Los municipios indígenas que forman parte de la Montaña de Guerrero tienen entre sus tradiciones el matrimonio forzado de niñas, práctica que en lo que va de noviembre suma cinco casos.

Apenas el 22 de noviembre el Centro de Derechos Humanos de la Montaña Tlachinollan atendió el caso de Anayeli, una adolescente de 13 años de edad que fue detenida por negarse a ser casada con un joven de 15 años al que no conocía.

La menor huyó de su casa en la comunidad Joya Real del municipio de Cochoapa el Grande, pero fue localizada con un vecino y detenida.

Un primo de Anayeli había arreglado el matrimonio de esta con un adolescente cuya familia pagaría 200 mil pesos. El dinero lo necesitaba la madre de la niña para pagar deudas por los gastos funerarios de su esposo, quien fue asesinado.
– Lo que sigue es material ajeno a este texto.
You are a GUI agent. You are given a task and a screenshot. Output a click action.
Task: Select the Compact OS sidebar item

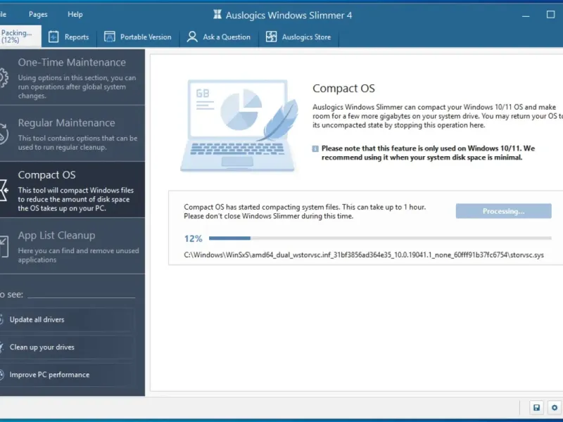click(72, 190)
El Centro de Derechos Humanos Tlachinollan señaló en un comunicado que la precaria situación económica de las familias indígenas impacta negativamente a las menores de edad porque los padres violentan sus derechos por dinero.

Por incumplir el compromiso de entregar a Anayeli para casarse también fueron detenidos el tío que supuestamente le aconsejó huir, el primo que arregló la negociación y el hijo del vecino donde la niña se refugió.

Tlachinollan recibió una denuncia anónima sobre lo ocurrido y acudió a la comunidad Joya Real para dialogar con las autoridades indígenas y conseguir la libertad de los implicados.

Anayeli y el hijo de la familia que la refugió en su huida fueron puestos a disposición del DIF de Guerrero para su atención y seguimiento.

El Centro de Derechos Humanos refirió que si bien el Gobierno de Guerrero anunció una estrategia para prevenir, atender, sancionar y erradicar la violencia contra las mujeres, niñas y adolescentes de la Montaña y costa Chica no se tomó en cuenta a las propias indígenas víctimas de agravios.

Las consecuencias son fatales porque en las comunidades indígenas nada ha cambiado en cuanto a la protección de los derechos de las niñas contra los matrimonios forzados”, condenó.

Agregó que las autoridades federales y estatales no llegan a las localidades indígenas y arremetió contra el hecho de que “todo lo quieren resolver con oficios escritos en español que no se leen porque la mayoría de la población es analfabeta”.

Urgió así a establecer comunicación directa con las familias indígenas en sus lenguas maternas y el despliegue de personal que conozca la cultura y los derechos de los pueblos y, sobre todo, esté dispuesto a atender sus necesidades y a defender los derechos de las niñas.